続けて小鍋を置き、水と香辛料、ナイフで刻んだキノコを落とす。
スープを作るのだろう。
「あのさ、俺──」
薪の近くにあった倒木に座り、声をこぼした。
「ん~?」
「実は、この世界の人間じゃなくて……他の世界から来たっていうか」
ぱちぱちと、薪が音を立てている。
「異界人──ってやつなんだ。黙ってて、ごめん」
フィオナは目をぱちくりさせ、きょとんと俺を見た。
「……えぇ~!!!! あっはっは!!」
大げさに驚いたあと、彼女は腹を抱えて笑った。
「今さらぁ!? 知ってたよ! 里の案内する前に、長老に聞いてたし」
「……そうか。
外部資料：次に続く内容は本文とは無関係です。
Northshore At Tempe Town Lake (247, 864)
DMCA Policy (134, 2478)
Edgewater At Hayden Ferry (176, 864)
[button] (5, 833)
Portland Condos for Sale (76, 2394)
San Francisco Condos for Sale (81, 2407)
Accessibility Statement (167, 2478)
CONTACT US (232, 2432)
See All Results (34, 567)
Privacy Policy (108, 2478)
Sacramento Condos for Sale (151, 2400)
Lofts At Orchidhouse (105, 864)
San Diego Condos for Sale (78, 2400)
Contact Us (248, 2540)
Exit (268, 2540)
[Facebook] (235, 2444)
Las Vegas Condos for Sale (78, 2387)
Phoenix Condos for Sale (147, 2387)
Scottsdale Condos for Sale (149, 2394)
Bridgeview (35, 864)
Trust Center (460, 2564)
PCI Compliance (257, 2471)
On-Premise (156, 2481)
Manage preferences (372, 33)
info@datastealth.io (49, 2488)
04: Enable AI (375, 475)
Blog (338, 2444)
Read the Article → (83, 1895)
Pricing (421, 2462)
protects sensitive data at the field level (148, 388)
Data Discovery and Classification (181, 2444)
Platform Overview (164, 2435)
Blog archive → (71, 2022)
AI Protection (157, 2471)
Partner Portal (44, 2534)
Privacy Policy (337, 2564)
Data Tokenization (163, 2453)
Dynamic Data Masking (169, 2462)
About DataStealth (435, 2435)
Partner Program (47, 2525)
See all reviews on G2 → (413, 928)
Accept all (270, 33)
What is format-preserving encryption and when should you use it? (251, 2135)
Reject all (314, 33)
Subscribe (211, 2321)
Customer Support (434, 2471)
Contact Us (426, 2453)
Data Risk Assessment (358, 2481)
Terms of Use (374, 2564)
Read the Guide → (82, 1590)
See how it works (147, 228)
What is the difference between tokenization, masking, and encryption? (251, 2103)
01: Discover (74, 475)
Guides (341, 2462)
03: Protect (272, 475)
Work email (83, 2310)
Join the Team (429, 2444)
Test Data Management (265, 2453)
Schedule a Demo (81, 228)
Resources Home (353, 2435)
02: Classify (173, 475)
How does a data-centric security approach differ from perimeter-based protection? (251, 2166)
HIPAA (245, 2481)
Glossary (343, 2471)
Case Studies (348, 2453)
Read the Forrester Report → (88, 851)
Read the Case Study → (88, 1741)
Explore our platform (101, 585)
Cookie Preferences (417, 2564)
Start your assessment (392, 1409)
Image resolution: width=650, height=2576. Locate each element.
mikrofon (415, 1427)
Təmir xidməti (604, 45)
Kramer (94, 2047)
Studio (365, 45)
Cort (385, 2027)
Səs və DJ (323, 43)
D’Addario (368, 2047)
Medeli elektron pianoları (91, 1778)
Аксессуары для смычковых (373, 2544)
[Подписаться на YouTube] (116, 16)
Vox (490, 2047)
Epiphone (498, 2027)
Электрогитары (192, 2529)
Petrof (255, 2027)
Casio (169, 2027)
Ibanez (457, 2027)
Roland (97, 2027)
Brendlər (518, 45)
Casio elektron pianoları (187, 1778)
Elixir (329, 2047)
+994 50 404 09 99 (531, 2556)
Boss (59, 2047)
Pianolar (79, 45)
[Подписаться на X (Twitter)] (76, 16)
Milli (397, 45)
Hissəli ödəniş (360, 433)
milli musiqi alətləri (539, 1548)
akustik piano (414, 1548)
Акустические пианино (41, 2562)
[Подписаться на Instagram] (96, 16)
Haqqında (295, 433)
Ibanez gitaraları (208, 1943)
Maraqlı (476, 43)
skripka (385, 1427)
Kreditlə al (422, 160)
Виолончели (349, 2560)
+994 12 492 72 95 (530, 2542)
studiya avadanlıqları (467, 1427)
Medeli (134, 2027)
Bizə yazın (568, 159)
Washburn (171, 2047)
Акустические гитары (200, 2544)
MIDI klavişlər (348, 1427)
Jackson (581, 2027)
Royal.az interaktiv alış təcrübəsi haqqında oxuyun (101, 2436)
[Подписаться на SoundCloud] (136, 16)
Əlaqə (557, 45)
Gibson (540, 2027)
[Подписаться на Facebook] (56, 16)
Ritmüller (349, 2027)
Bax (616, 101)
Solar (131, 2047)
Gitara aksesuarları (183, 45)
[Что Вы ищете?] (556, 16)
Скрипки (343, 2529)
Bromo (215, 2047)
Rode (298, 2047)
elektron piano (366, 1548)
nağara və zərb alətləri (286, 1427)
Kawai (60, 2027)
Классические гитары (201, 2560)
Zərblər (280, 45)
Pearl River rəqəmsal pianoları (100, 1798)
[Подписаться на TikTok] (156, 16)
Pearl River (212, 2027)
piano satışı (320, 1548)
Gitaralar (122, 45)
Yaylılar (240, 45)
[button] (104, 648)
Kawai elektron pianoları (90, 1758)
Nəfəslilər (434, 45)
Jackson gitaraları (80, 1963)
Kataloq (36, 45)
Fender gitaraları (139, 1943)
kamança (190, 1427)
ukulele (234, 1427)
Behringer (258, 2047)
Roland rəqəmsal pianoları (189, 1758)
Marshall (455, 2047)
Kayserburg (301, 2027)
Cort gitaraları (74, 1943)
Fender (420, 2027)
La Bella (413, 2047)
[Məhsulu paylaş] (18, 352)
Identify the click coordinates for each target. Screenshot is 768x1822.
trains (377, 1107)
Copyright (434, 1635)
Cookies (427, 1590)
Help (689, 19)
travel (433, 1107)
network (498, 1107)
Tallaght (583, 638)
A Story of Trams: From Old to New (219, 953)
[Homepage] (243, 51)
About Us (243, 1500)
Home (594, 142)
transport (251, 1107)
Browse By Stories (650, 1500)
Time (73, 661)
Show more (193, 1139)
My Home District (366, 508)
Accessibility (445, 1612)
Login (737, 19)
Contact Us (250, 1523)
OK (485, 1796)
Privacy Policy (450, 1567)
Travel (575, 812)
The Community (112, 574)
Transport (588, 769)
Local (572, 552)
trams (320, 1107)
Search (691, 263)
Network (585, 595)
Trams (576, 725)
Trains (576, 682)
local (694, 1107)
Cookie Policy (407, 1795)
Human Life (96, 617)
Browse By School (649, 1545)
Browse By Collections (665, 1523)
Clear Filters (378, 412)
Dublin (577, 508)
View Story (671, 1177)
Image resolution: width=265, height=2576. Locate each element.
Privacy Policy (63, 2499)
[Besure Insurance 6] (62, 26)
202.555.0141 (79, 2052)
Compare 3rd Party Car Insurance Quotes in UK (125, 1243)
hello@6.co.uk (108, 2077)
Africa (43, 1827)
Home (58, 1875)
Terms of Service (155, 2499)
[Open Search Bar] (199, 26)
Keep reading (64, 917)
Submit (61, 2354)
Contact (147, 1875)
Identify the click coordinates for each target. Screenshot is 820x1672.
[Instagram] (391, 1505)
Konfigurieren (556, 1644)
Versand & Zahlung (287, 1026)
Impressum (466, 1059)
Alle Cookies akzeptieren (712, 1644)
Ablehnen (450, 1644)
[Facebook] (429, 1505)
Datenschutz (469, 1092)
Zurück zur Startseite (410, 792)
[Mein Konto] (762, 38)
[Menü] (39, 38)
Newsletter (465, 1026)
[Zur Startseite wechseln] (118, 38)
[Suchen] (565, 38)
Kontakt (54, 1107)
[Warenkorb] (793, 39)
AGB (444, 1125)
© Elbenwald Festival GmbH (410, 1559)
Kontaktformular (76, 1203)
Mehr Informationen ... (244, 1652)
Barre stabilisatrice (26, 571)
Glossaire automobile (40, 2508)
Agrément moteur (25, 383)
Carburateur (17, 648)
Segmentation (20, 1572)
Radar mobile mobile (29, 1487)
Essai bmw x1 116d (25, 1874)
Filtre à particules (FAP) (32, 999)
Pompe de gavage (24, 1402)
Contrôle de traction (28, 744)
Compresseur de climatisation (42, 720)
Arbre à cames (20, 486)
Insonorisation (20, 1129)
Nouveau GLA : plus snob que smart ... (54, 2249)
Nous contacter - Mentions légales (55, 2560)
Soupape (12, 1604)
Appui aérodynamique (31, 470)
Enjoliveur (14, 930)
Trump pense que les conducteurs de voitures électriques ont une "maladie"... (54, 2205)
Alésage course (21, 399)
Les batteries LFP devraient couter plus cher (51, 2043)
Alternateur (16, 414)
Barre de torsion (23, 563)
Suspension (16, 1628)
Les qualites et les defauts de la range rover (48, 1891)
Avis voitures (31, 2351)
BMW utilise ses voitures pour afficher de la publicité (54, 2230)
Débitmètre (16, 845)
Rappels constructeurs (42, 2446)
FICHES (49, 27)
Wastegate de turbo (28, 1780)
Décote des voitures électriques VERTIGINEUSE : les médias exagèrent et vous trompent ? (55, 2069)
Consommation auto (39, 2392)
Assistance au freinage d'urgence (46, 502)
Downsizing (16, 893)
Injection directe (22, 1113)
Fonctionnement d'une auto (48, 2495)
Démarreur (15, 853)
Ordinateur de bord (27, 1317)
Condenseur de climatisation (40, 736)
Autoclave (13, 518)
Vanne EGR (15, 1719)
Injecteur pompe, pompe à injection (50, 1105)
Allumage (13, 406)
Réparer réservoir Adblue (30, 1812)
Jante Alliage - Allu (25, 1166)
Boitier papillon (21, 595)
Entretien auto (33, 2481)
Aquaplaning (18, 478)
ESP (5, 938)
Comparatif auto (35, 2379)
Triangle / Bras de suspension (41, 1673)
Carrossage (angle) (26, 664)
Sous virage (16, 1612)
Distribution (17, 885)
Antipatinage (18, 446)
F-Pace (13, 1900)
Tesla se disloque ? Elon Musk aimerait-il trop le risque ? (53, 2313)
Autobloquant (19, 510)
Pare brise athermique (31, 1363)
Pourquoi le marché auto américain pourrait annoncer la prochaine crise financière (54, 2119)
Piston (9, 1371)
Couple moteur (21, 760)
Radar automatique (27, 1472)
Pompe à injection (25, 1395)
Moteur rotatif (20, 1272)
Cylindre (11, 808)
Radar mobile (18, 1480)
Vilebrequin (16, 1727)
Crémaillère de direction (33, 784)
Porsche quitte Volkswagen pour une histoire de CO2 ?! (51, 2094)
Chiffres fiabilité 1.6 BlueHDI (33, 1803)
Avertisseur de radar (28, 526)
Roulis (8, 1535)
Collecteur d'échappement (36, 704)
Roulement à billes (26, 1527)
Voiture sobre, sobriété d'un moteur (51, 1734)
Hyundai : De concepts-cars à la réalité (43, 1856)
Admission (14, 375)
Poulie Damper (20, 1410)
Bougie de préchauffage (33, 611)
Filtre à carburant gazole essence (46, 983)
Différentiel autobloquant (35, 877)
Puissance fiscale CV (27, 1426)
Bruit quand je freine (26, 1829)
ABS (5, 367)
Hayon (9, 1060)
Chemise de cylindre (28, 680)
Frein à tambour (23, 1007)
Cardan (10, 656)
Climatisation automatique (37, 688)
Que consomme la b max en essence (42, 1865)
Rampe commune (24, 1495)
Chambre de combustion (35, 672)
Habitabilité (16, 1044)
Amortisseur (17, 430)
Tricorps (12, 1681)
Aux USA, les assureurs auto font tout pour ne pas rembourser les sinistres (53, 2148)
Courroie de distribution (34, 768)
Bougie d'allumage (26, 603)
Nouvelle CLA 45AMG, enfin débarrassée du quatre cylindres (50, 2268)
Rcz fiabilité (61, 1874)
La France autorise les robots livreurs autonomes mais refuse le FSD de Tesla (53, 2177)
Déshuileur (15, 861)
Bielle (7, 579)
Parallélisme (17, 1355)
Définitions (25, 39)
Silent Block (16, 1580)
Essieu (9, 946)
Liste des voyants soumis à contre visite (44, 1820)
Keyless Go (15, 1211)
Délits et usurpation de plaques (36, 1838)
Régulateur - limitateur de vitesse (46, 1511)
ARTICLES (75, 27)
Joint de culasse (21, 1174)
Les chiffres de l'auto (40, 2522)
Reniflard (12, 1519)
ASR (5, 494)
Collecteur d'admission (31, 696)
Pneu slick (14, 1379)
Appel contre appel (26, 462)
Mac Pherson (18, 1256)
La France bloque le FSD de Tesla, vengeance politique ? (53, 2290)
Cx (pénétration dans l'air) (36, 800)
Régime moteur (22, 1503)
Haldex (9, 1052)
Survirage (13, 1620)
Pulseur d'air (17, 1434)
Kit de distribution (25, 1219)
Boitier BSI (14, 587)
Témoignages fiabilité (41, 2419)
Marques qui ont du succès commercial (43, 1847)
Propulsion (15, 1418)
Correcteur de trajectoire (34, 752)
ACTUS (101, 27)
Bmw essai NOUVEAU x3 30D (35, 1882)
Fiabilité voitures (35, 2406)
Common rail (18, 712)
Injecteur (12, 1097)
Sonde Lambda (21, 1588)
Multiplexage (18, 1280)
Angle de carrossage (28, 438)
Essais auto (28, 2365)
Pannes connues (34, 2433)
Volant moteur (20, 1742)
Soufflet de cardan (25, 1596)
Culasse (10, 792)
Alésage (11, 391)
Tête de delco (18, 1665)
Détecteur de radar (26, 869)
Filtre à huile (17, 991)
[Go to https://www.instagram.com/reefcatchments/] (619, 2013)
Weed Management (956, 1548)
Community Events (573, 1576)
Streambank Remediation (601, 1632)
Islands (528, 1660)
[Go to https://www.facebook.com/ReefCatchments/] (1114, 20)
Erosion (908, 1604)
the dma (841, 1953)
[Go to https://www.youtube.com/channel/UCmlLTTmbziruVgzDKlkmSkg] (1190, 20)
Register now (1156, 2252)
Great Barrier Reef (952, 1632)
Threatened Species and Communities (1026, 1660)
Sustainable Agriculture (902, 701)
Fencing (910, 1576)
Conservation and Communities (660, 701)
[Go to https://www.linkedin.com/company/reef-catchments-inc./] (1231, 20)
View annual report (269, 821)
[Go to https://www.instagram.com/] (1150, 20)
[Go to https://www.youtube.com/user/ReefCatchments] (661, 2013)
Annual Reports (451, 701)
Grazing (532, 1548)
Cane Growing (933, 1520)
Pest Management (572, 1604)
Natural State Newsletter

そうだよなぁ」
薄々気づかれていると思っていたが、自分の口で言っておきたかった。
胸につっかえていたものが、ひとつ落ちた。
「そろそろかな~♪ はい、緋色の分!」
木皿に注がれたスープが、湯気を揺らして渡ってきた。
旨味が詰まったような香りが、鼻奥を刺激する。
木皿を傾け、ゆるりと口へ──
あたたかな煮汁が、舌の上を滑っていく。
体に染み込み、胸がじんわりと温まった。
「──美味いッ!」
「でしょー! 自信作、ぷにぷにバン☆ボンスープでぇす」
「前衛的な名前だな」
「キノコも食べてみて!」
「どれどれ」
ぷっくりとしたキノコを口に含む。
これは──
弾む。ぶにぶにと、口の中でばんと跳ねる。噛むと、スープの旨味がぼんっと舌へ広がる。
この歯応え、癖になる。
「ぷにぷにバンボンだ」
「でしょ~!」
キノコの食感を楽しんでいると──
「……私、嬉しかったの」
フィオナは火を見つめたまま、静かに言った。
「緋色が追いかけてきてくれてさ……ああ、独りじゃないんだって」
両手で顔を覆い、涙を零した彼女の姿が──脳裏に蘇った。
「……これからは、ワガママめっちゃ言っていいぞ」
「ほんとに?」
「あぁ。何とかしてやる! 俺に出来る範囲でな」
「じゃあ、今日は一緒に寝て」
「オーケー。わかった──えぇッ!?」
──小さいテントの中、彼女は俺の横で、スヤスヤ寝ていた。
なぜ、こうなった──?
横にいる彼女は布団を蹴飛ばし、俺に抱きついた。
最悪の寝相だ。
しかし……
すごく、やわらかいです──
抱き枕に命があれば、きっとこんな気持ちだ。
これ、眠れないかもしれん。
「ん~むにゃむにゃ……もう食べれないって……へへ」
夢の中まで飯食ってんのかよ。
ふと、彼女の手に指が触れた。
フィオナの体温は、とてつもなく安心感がある。
それはここ数日の疲れを、じんわり溶かすような温もりだった。
「おやすみ……」
彼女に布団をかけ直し、俺は目を閉じた。